I do have one criticism that has nothing to do with the food, drink, or service. That would be the frigid temperature of the bathrooms. A little heat would go a long way.

The five course tasting dinner for two with beer parings, tax, and tip was $185.

Friday, January 1, 2010

Happy New Year: Thanks Mark Slater!

Well, another year down, and we are nothing if not predictable. We enjoyed our last meal of 2009 at none other than a block away at Ray's the Steaks. I know, I know, you think there's nothing new here. But, we did have an absolutely fantastic wine --a 2006 Seabiscuit Superfecta--as well as a fabulous dessert beer-- a Belgian Kasteel Rouge. Both were the recommendation of Mark Slater, the restaurant's wine guru, who is also a proficient harpsichordist, Europhile, and an all-around delightful person.
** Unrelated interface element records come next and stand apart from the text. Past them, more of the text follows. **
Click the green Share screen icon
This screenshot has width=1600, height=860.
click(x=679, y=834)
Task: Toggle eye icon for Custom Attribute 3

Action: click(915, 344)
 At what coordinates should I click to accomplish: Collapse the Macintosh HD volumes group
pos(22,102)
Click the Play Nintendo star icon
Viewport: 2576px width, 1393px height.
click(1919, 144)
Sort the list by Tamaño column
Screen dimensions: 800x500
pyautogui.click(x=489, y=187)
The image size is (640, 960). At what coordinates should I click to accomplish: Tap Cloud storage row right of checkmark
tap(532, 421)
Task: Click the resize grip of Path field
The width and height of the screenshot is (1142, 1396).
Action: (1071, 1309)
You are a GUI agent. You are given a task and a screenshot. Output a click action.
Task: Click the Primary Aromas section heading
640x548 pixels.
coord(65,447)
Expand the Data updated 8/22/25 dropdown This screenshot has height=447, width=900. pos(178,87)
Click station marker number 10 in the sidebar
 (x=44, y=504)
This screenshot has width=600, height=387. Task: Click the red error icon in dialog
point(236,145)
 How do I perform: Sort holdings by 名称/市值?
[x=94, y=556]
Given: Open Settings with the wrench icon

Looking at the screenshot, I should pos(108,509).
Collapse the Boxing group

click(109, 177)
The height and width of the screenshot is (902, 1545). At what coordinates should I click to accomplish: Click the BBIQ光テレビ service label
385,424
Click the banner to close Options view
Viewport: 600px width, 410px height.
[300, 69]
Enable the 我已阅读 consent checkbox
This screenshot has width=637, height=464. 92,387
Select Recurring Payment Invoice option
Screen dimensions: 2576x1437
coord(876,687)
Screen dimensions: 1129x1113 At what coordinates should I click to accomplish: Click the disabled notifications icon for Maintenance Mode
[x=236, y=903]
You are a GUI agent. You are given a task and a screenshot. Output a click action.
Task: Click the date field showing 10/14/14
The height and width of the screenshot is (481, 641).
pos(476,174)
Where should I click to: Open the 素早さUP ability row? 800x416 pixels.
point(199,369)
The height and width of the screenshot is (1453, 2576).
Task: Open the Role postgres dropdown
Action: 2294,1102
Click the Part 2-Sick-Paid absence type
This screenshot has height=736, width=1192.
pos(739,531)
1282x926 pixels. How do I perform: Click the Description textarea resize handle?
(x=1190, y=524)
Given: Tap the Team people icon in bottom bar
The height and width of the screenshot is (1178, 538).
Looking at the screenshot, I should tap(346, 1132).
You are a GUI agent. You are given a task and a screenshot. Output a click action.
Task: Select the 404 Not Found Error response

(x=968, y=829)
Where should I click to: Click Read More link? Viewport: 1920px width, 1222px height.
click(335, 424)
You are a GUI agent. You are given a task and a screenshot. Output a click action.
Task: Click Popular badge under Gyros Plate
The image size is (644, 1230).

Of course the food was excellent (once cooked), and we started with the trusty, lumpy crab bisque. I think crab bisque is maybe one of the only foods where lumpy is good. A tart but sweet (thanks to the whipped cream and graham cracker crust) key lime pie rounded out the meal.

My one issue that seems to recur at Ray's is the cooking of the steak to order. I am a medium-well girl (yes, I know this is sacrilegious to all carnivores), but don't bring me a steak five minutes later and claim it is cooked as such. The first version was rare and the second medium-well. Now I also understand tonight is New Year's Eve a.k.a. amateur night, but, please. The service, as always, was quick to address the problem (I think they'd rather err on the side of undercooked rather than overcooked, given the ease of reheating such good meat), and we continued on our way with a great meal and a fantastic end to an equally fantastic year.